# Named (Bind9) Problem after Upgrade to 7.2-p1#0



## linuxhelp (Jun 14, 2009)

Hello@All,

i have to solve some bugs,

i run two little Servers (Master+Slave) and the master
has to replicate entries to slave). This worked at 7.1 but after upgrade replication seems to fail? I read about user-right problems cause the user-rights at /etc/namedb where been bind:wheel but i got messages "can not write to working dir"

i found some info at a forum to change:
/etc/bind.chroot.dist

to change root -> to bind but this does not help?

/set type=dir uname=root(to>bind?) gname=wheel mode=0755
.
    dev             mode=0555
    ..
    etc
        namedb
            dynamic uname=bind
            ..
            master
            ..
            slave   uname=bind
            ..
        ..
    ..
/set type=dir uname=bind gname=wheel mode=0755
    var             uname=bind

thanks for help..
Tom


----------



## DutchDaemon (Jun 14, 2009)

Try [cmd=]chown -R bind:bind /var/named[/cmd]. Always worked fine for me. Leave /etc/namedb alone, because FreeBSD will always change it right back after an upgrade.


----------



## SirDice (Jun 15, 2009)

linuxhelp said:
			
		

> i got messages "can not write to working dir"
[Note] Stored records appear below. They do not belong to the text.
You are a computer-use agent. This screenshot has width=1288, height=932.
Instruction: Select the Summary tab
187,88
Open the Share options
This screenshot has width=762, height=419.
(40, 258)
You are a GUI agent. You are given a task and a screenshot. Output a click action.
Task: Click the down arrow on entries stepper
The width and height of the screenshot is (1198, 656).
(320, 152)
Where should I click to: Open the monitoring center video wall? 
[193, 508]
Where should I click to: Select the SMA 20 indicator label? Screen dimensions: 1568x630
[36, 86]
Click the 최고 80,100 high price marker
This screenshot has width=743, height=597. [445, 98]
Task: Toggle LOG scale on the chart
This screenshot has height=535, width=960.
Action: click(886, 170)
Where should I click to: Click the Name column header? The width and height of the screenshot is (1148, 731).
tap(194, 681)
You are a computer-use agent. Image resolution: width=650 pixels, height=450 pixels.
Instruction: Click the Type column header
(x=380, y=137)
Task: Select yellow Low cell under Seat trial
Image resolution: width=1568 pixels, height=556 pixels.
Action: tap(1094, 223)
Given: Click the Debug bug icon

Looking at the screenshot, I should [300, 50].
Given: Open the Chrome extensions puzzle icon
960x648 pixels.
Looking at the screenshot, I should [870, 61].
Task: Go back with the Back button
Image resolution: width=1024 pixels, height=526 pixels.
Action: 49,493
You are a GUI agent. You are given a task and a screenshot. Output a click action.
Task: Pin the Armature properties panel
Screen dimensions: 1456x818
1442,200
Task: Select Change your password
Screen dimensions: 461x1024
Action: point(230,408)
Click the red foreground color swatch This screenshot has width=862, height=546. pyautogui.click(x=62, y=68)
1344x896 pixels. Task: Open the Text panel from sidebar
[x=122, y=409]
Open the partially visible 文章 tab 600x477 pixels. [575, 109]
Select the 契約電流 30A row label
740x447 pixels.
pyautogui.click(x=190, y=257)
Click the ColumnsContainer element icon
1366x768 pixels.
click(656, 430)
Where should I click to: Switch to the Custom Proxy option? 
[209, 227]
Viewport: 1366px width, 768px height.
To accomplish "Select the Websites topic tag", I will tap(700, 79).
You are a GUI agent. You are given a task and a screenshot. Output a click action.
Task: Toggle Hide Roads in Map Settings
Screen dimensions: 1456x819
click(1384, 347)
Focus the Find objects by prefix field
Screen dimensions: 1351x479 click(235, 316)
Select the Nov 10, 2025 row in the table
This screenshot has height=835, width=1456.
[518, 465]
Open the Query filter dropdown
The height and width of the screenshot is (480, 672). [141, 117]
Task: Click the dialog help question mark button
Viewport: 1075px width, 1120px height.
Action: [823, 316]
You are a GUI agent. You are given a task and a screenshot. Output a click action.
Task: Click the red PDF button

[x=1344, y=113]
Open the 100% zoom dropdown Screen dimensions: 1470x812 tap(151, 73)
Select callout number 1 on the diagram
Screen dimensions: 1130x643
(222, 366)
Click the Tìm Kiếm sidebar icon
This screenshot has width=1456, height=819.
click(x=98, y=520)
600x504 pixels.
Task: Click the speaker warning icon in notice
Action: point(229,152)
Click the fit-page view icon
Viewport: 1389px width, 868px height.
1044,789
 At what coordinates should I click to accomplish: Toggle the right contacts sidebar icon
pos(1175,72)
That's not really an error. I have that message too but everything works as it should.


----------



## linuxhelp (Jun 18, 2009)

*Named..*

Hello@ALL

thanks for your help.
i tried it to set it but it doesn't work clean.
i will resetup the engines to look for default
rights, and post here info.

If i try to use webmin to setup both nameservers
for domain 192.168.178.0 i got errors cause webin ad
arpa.. entries to config files and at named start
named offers error messages that my localdomain.home
isn't a nxdomain. i only can solve it without webmin
if i edit manual the zonefiles by hand and remove arpa..

snipshot follows..

does anyone have same problems with webmin?

does bind9.23 of 7.2 must have a allow-transfer option
and! key to transfer zones between my server1 and server 2?

I do not setup daily bind servers.. :-(
Regards Tom


----------



## SirDice (Jun 18, 2009)

Don't use webmin and you can ignore that "can not write to working dir" message.


----------